Dataset entries:
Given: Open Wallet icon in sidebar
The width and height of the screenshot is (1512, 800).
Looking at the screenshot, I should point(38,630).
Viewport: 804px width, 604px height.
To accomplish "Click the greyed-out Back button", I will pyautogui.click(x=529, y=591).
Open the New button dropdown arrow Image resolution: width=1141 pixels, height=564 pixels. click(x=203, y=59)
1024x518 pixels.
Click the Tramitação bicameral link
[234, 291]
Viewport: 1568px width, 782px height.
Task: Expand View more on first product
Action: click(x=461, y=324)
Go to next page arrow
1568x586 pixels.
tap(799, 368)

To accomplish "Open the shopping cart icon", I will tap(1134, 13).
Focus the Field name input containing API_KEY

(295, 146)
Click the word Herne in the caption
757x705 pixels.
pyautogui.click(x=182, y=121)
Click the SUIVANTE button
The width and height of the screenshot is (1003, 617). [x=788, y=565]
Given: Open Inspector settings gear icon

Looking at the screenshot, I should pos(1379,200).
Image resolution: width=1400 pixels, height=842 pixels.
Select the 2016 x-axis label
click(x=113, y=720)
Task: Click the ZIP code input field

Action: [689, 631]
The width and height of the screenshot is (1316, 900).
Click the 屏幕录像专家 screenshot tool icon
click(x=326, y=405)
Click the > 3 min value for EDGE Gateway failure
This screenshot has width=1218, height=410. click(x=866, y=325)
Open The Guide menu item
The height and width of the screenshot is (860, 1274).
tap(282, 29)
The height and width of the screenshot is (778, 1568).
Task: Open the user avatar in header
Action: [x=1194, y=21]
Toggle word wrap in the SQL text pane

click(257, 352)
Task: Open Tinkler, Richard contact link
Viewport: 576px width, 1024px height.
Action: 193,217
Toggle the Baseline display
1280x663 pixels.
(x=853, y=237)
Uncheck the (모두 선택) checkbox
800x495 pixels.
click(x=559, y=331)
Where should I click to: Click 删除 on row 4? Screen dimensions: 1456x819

Task prompt: Set down, word for word, the line that contains "Task: Open Tinkler, Richard contact link" and all lines after it up to the end of the listing.

Problem solution:
Task: Open Tinkler, Richard contact link
Viewport: 576px width, 1024px height.
Action: 193,217
Toggle the Baseline display
1280x663 pixels.
(x=853, y=237)
Uncheck the (모두 선택) checkbox
800x495 pixels.
click(x=559, y=331)
Where should I click to: Click 删除 on row 4? Screen dimensions: 1456x819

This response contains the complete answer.